Бабушка Зина очень любила Наташу и не раз рассказывала всю свою жизнь в подробностях. Но никогда не осуждала большевизм, революцию и Сталина. Скорее всего, она так и прожила жизнь с великой идеей коммунистической справедливости в душе.

— Подумай, как можно было поделить людей одной страны ни на бедных и богатых, ни на умных и глупых, ни на образованных и безграмотных, а на белых и красных? — спросила Наташа, как бы сама у себя.

— Да пока они дрались, серое уже стояло в ожидании победы.

— Понимаешь, Кирилл, у нас почему-то существует мнение, что государством должен руководить особо одаренный человек. А может, просто, грамотный и ответственный?

— Господи, откуда у нас столько жестокости?

— От Сосо Джугашвили.

— Ну, почему он так страшен, Наташа? Только потому, что жил в обозримое время? Ведь, история в его лице повторяется не первый раз?

— С ним связана не только жестокость.

— А что еще?

— Понимаешь, жестокость обязательно ведет к предательству.

— Это же не просто жестокость, — продолжал Кирилл, — это жестокость, облаченная сказочной идеей.

— Да, у нас идея была, как красивая обертка, в которую завернута подлость, жестокость и безверие.

Наташа помолчала и добавила.

— И от этой красивой оберточной бумаги ни существо, ни последствия не поменялись.
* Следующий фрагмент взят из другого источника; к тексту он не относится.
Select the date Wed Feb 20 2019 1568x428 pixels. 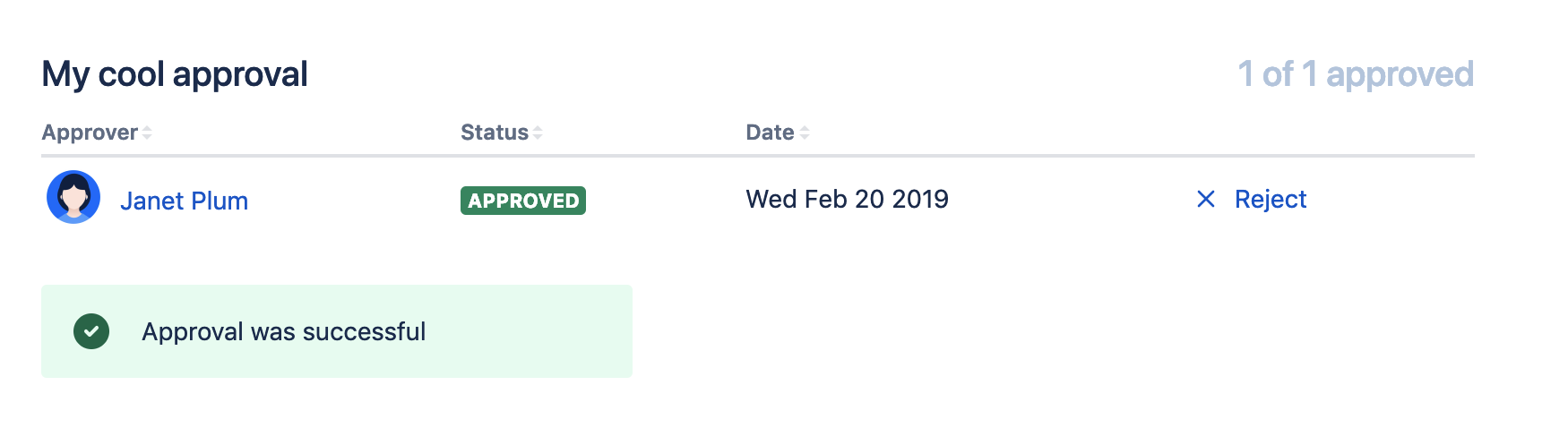pyautogui.click(x=847, y=199)
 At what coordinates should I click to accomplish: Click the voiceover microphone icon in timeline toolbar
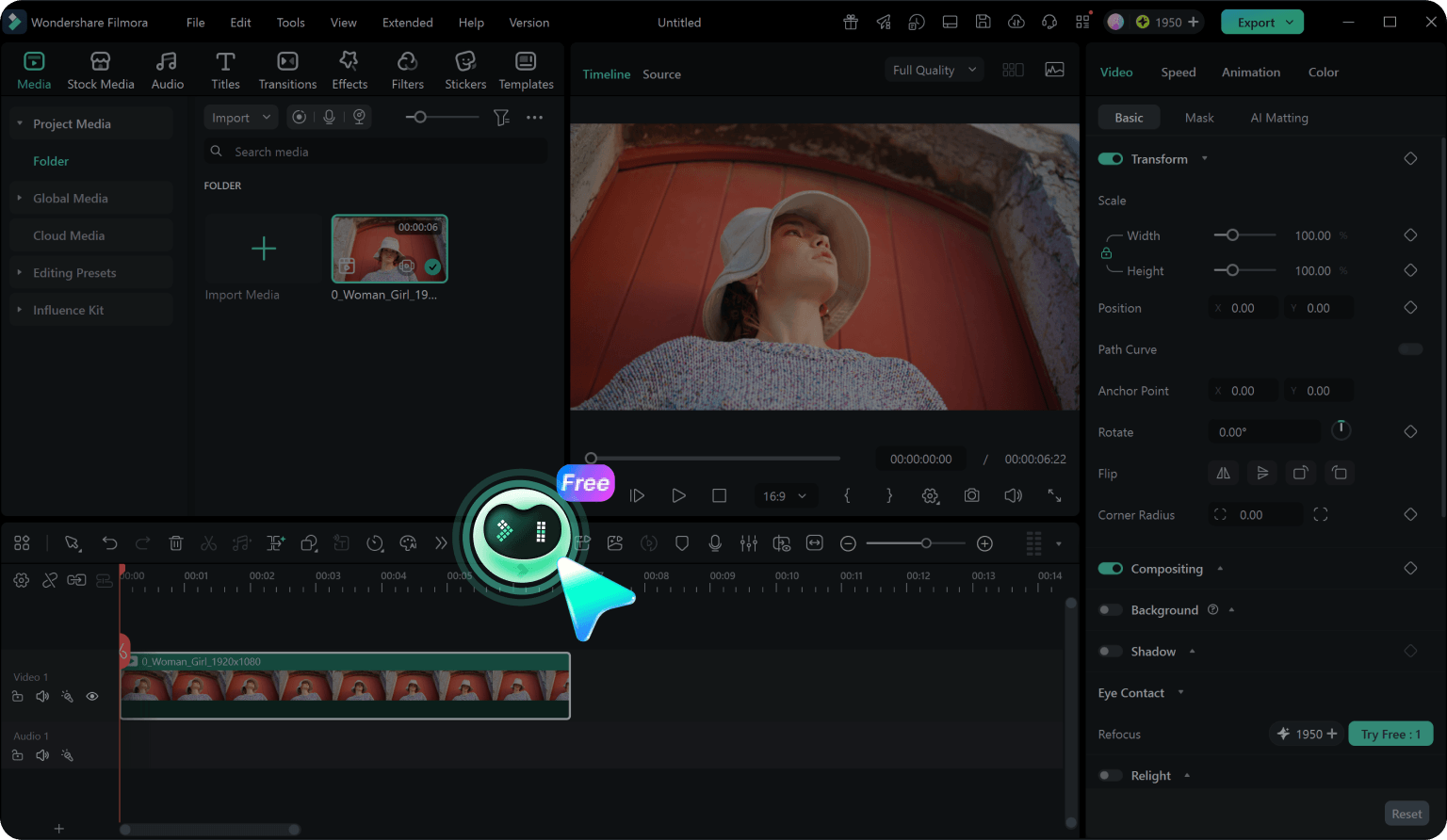tap(715, 543)
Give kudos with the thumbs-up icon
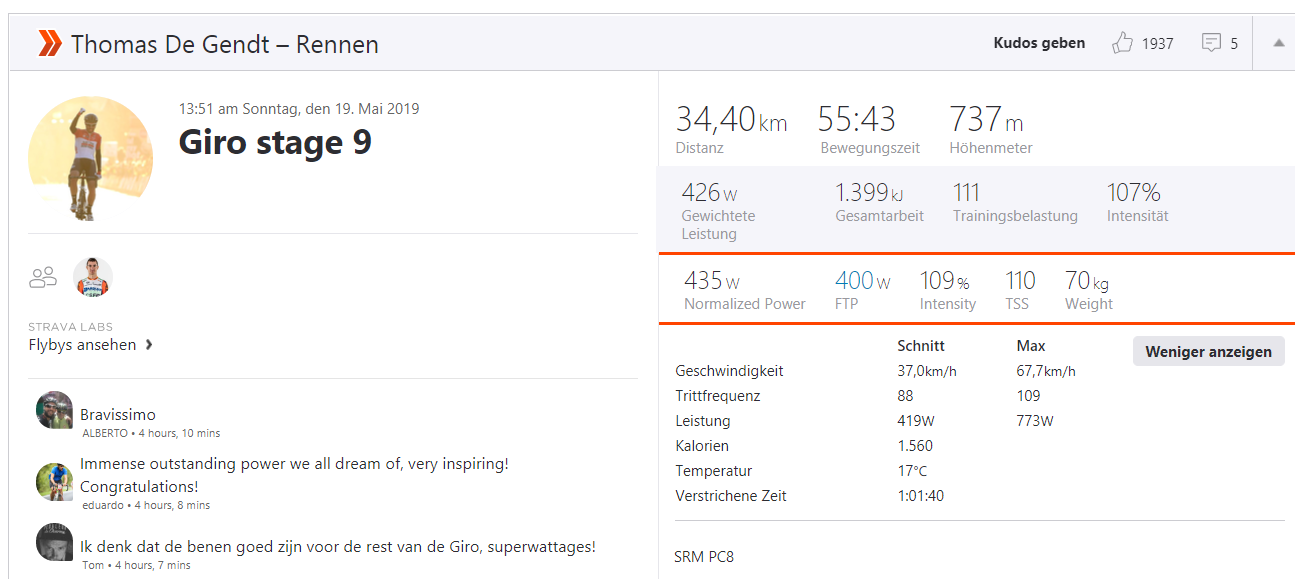 click(1122, 43)
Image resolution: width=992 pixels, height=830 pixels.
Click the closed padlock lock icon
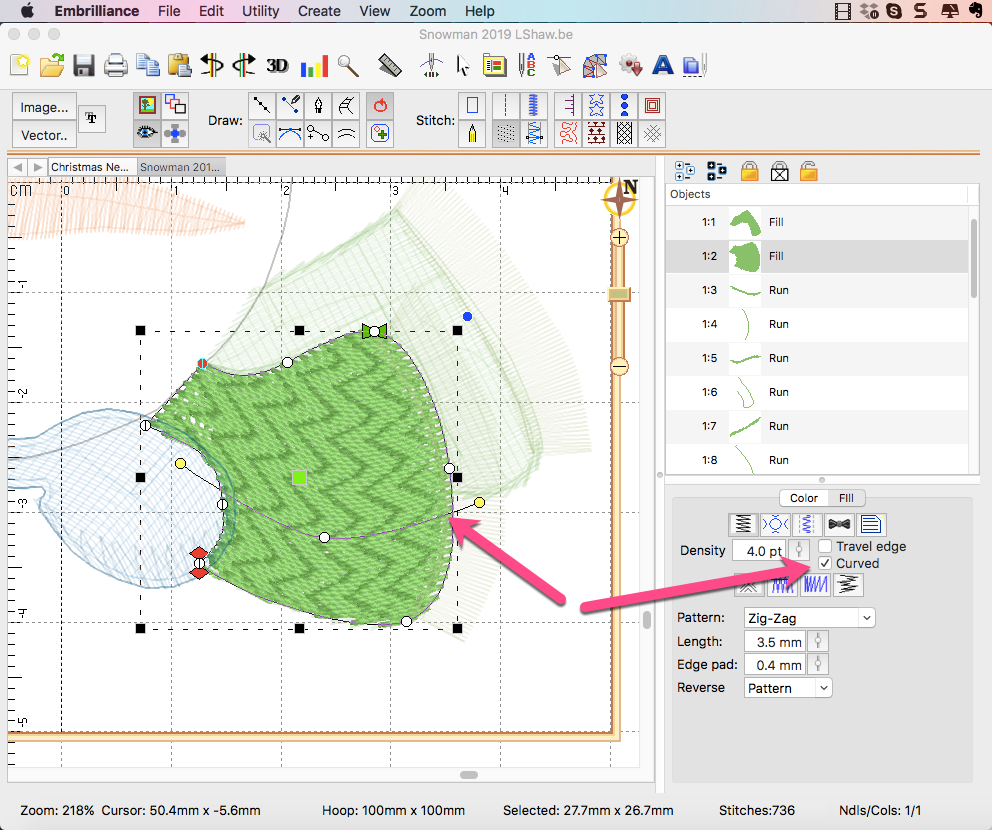click(x=749, y=171)
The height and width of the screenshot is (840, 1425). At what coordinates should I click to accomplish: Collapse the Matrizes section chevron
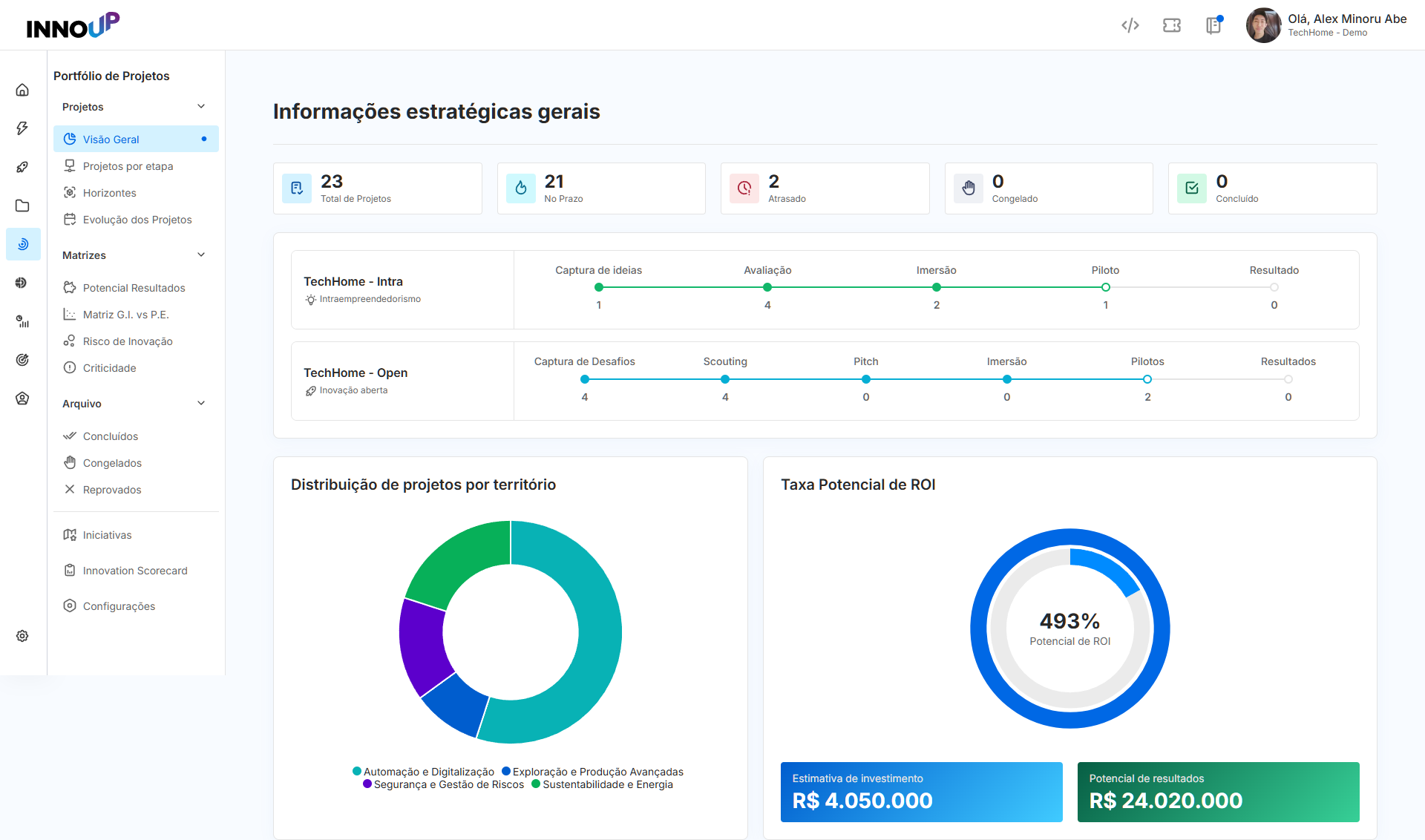click(201, 255)

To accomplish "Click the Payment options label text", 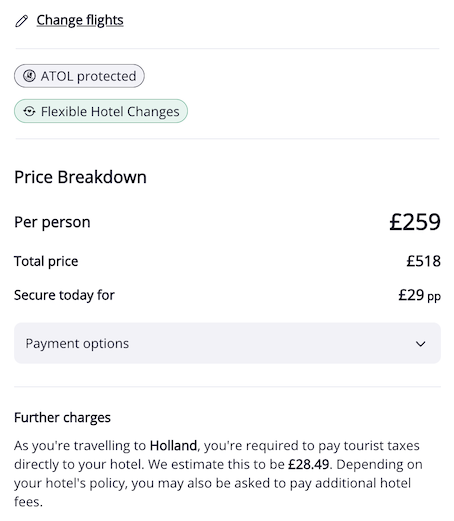I will click(77, 344).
— Слушай, а может, большевики специально забрали Бога, чтобы творить и не бояться?

— Во-первых, в нашей стране психика народа травмирована бедностью.

— А во-вторых?

— А во-вторых, и божий дух, и истинная вера, и служители Бога — оказались бессильны перед жестокостью 20х годов. Они не смогли помочь даже себе.

— Но посмотри, как живуча идея равенства и справедливости. Ведь, почти весь 20 век угрохали на нее.

— Да уж, постарались, как могли.

Кирилл, было видно, что-то обдумывал. А потом, перепрыгнув почти через столетие, сказал: «Но ведь, смог же Горбачев поставить точку?»

— Ты считаешь, что он был самым умным и самым понятливым?

— Нет. Мне кажется, что он, просто, оказался последним.

— Понимаешь, Кирюш, у нас не благодарный народ. В стране бесконечно долгого рабства слова «оттепель, гласность, перестройка» превратили в посмешище и презрение, а в их авторах выкопали все худшее, что только было. Просто страшно подумать, что было бы, если бы не было того, что стоит за этими заплеванными словами.